-- BEGIN --

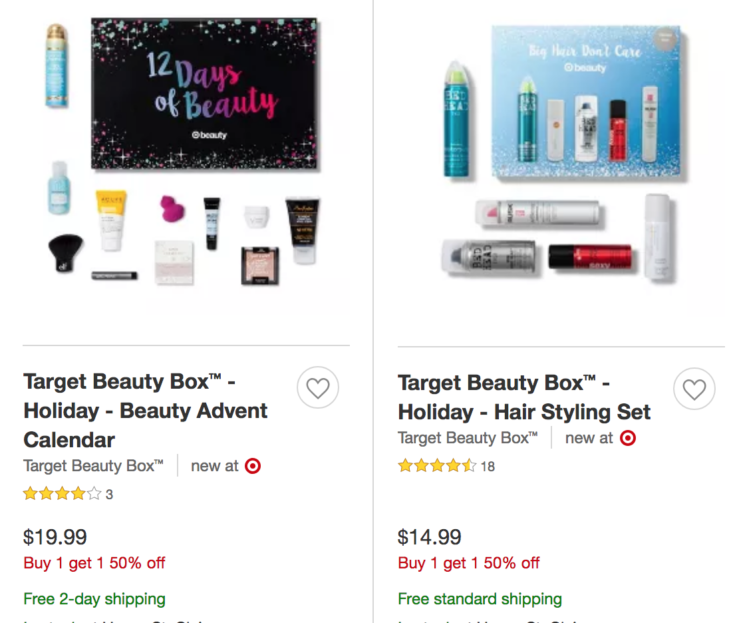Screen dimensions: 733x623
Task: View the star rating with 18 reviews
Action: [x=446, y=465]
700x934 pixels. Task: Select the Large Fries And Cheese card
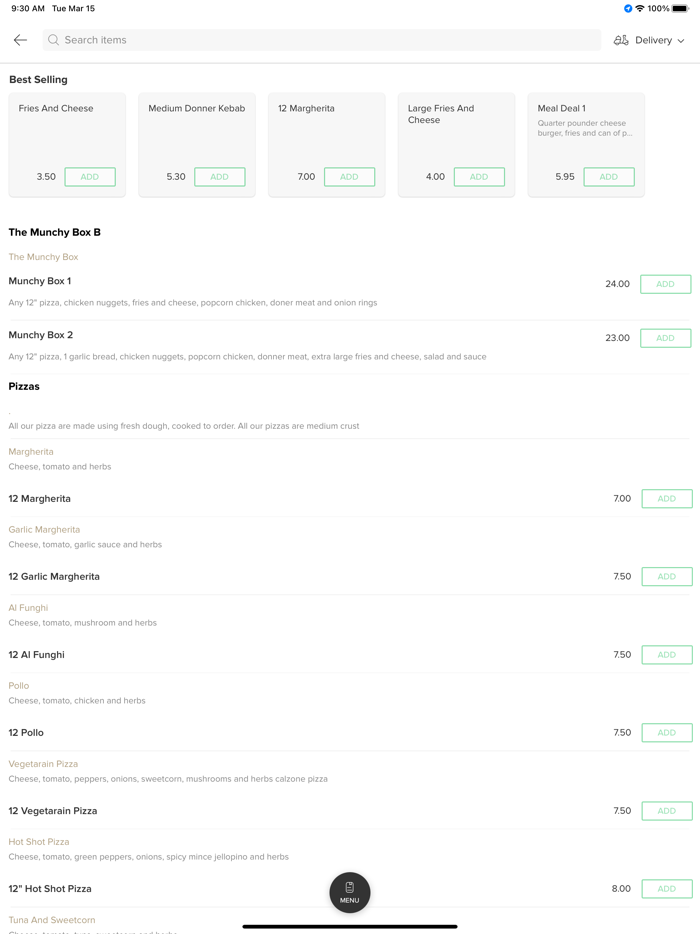pos(456,130)
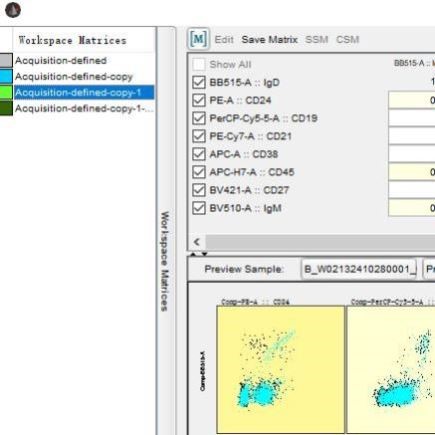Viewport: 435px width, 435px height.
Task: Click the [M] matrix icon
Action: click(199, 39)
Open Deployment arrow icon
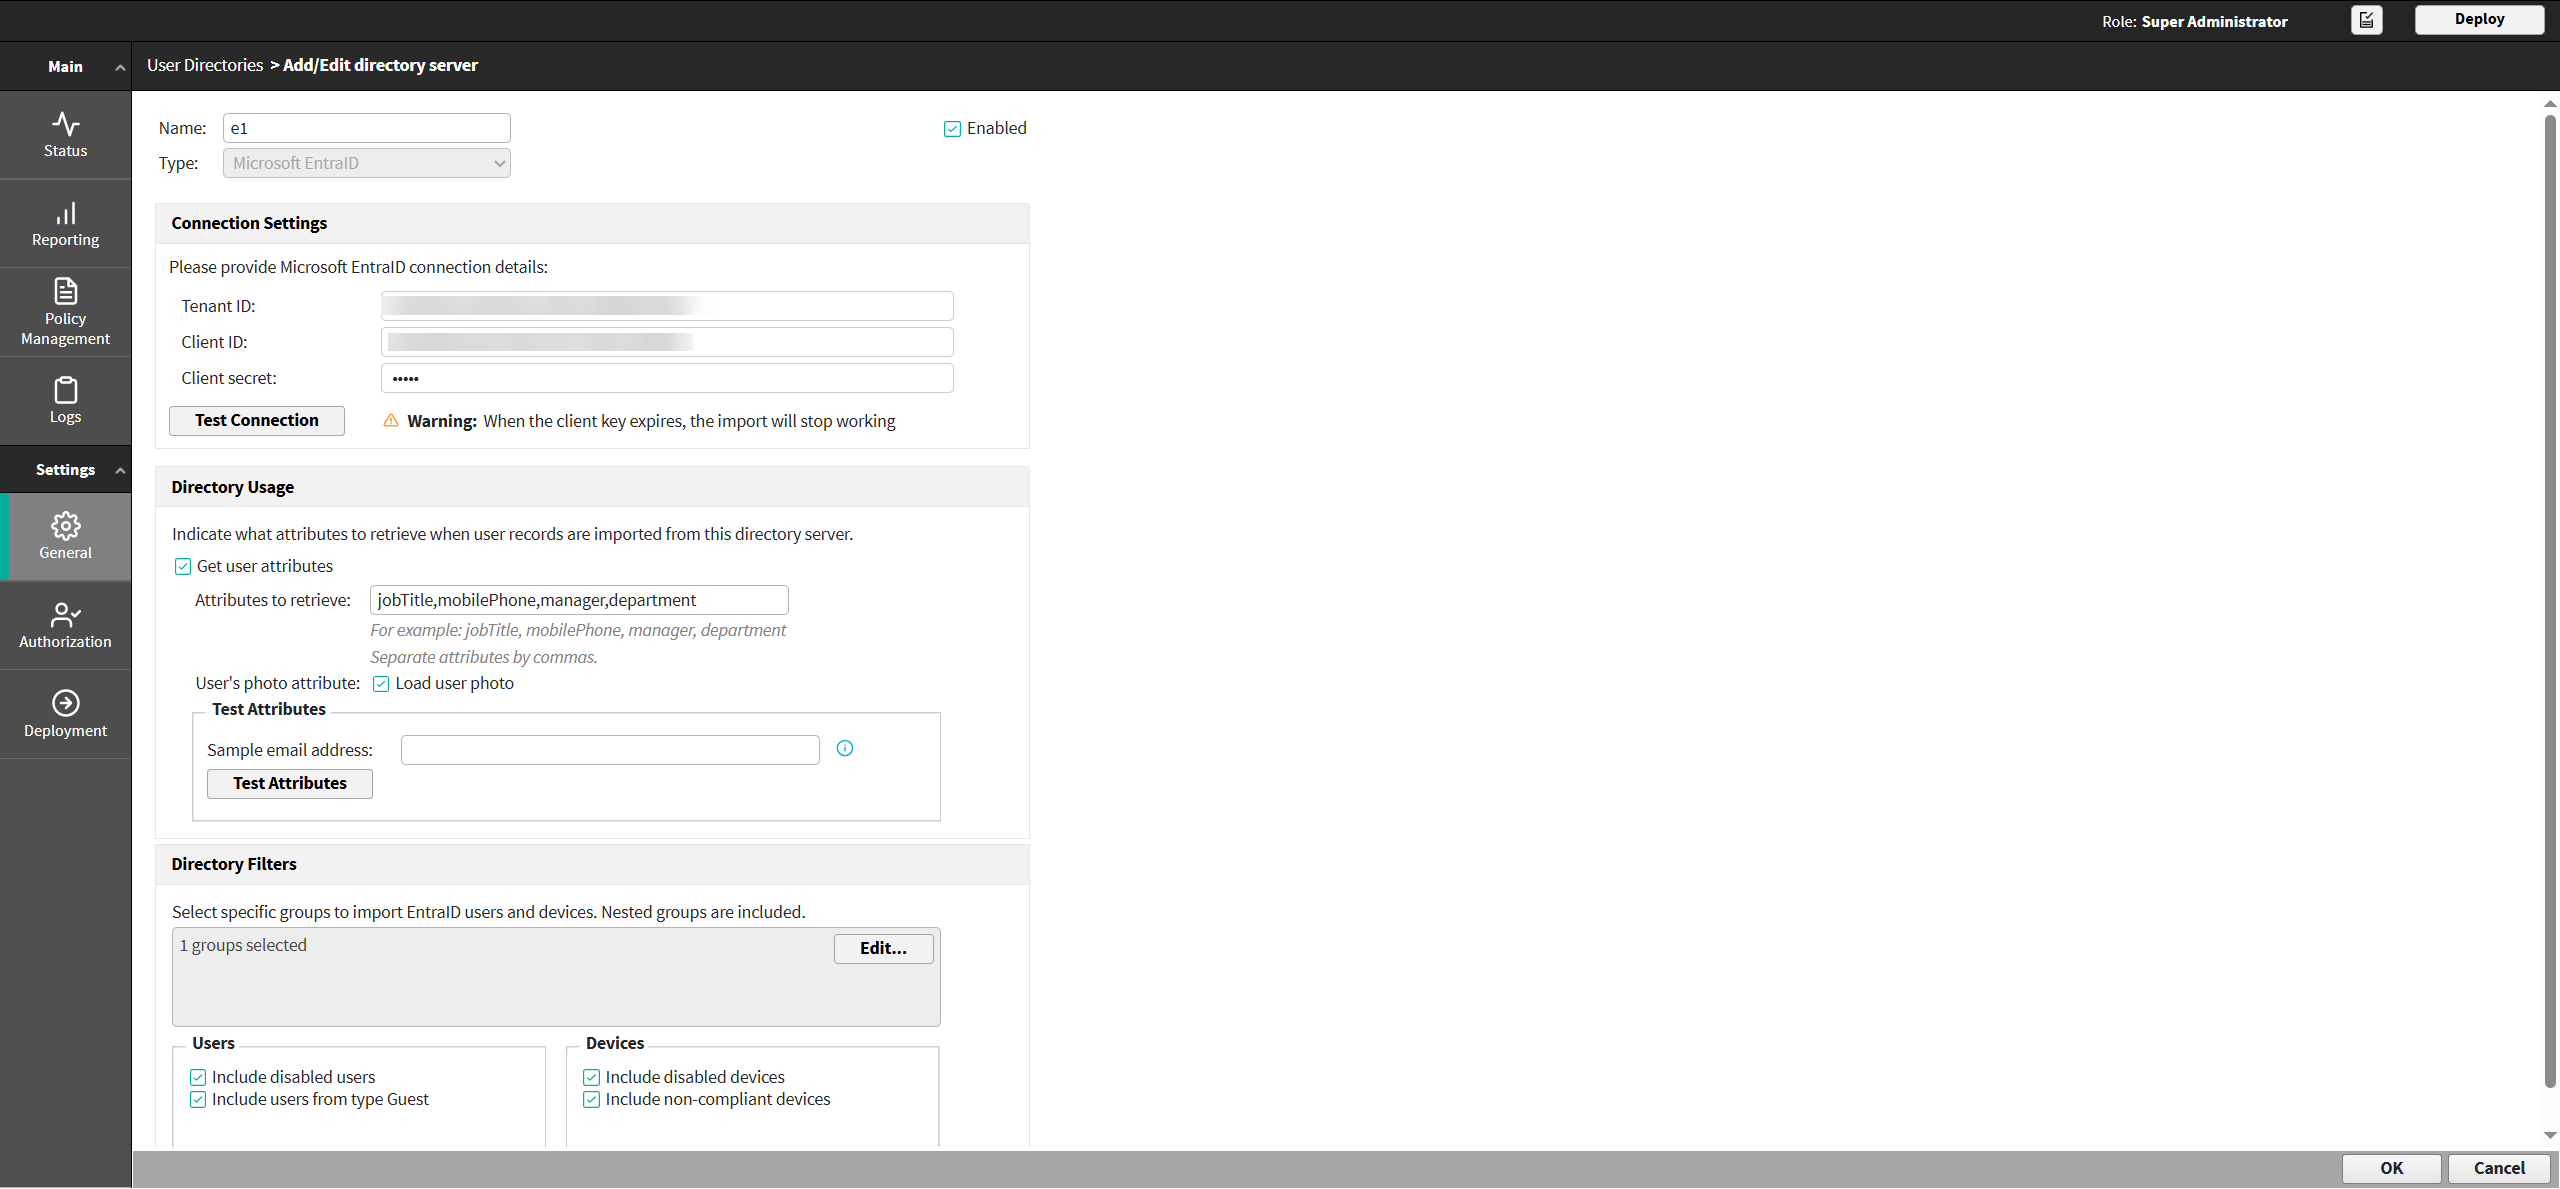Image resolution: width=2560 pixels, height=1189 pixels. [x=66, y=703]
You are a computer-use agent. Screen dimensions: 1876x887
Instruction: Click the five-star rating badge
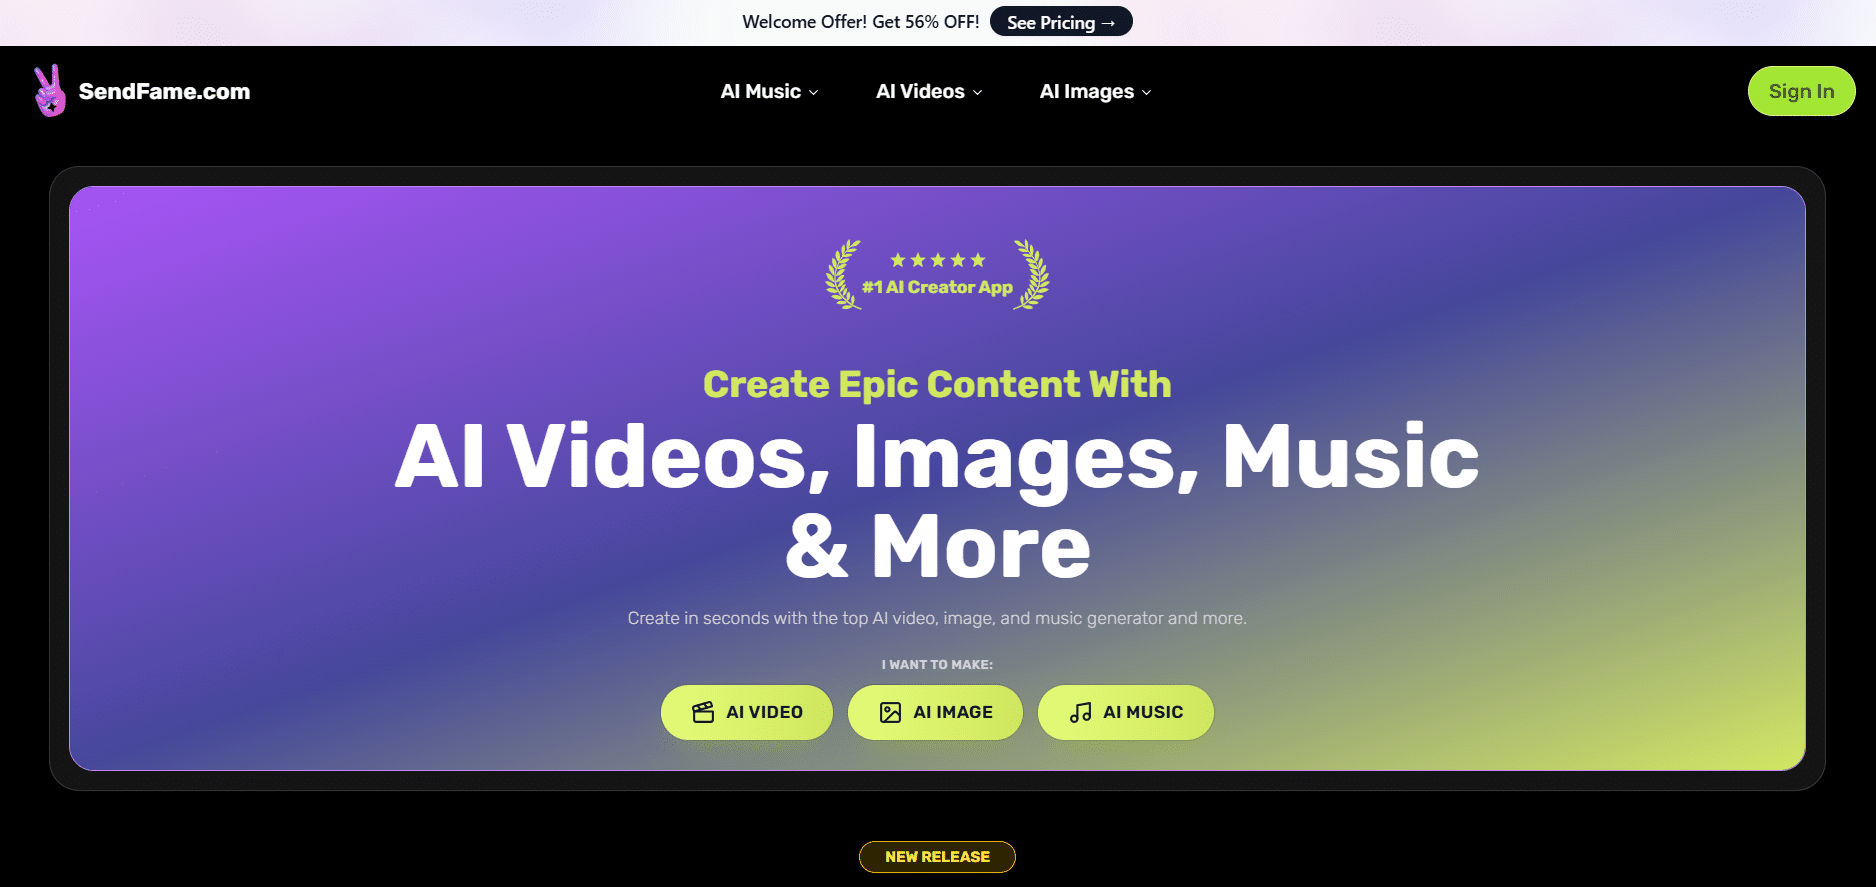coord(938,260)
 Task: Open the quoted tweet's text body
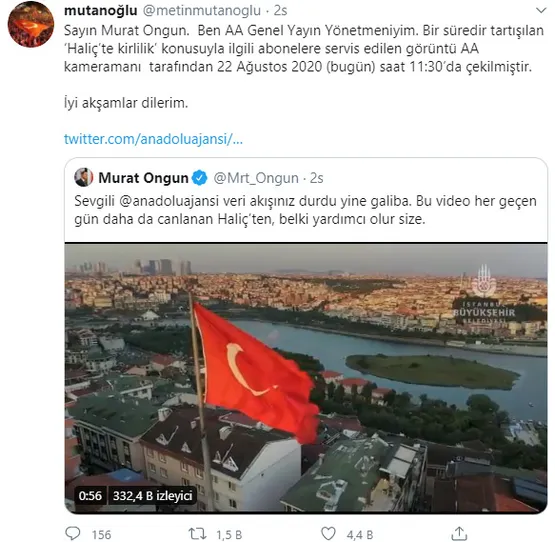click(305, 210)
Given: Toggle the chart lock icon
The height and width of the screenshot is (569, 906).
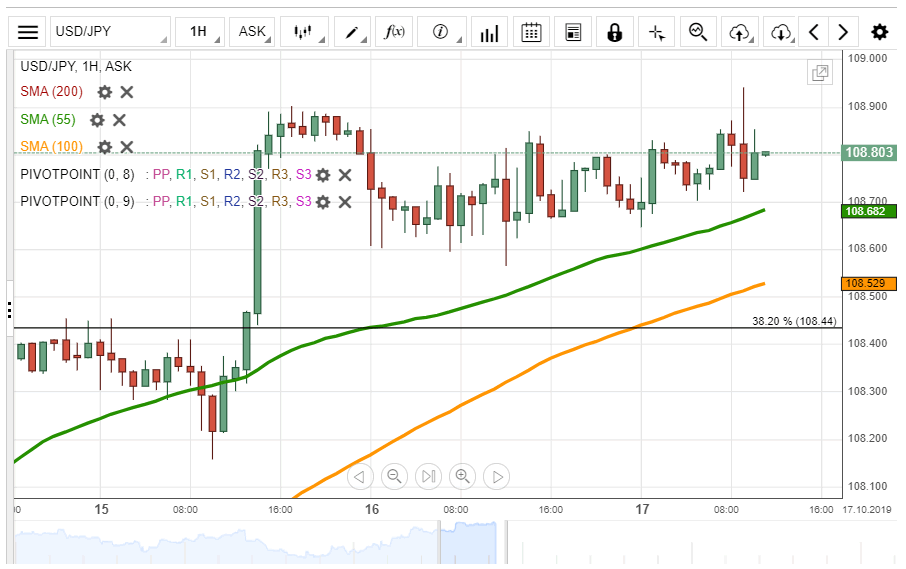Looking at the screenshot, I should [x=614, y=32].
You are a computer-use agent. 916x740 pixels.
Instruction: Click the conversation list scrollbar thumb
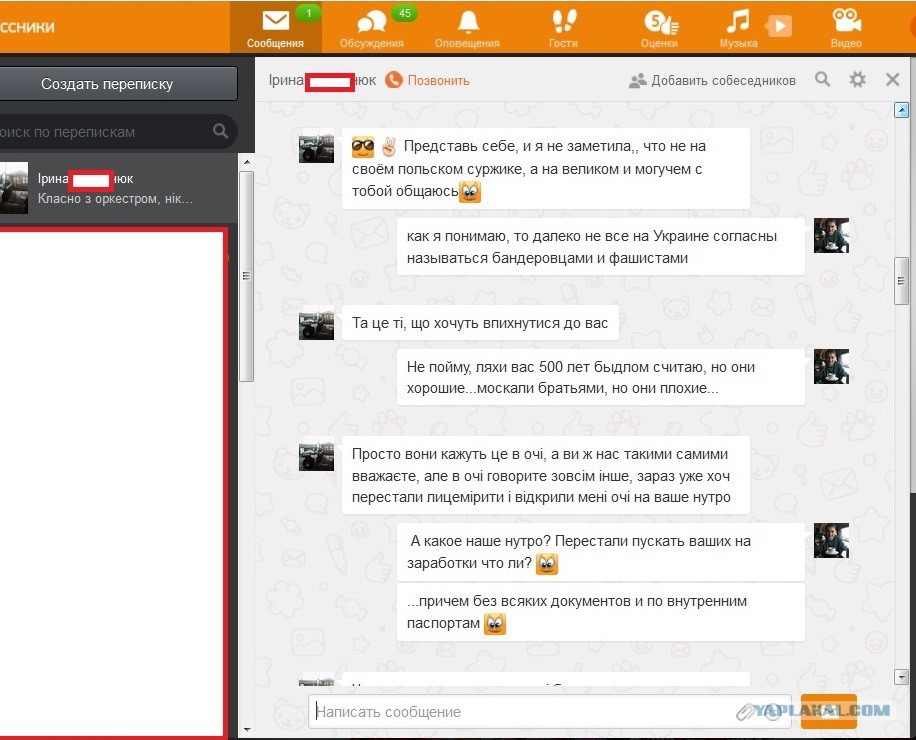pos(247,276)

-- END --

- OBJECTIVE: Can you retype the material word for word, starting at the line that contains "Given: Toggle the chart lock icon" and running through the end of the material, with both ends included and the pictures left out?

- EXERCISE RESPONSE:
Given: Toggle the chart lock icon
The height and width of the screenshot is (569, 906).
Looking at the screenshot, I should [x=614, y=32].
You are a computer-use agent. 916x740 pixels.
Instruction: Click the conversation list scrollbar thumb
pos(247,276)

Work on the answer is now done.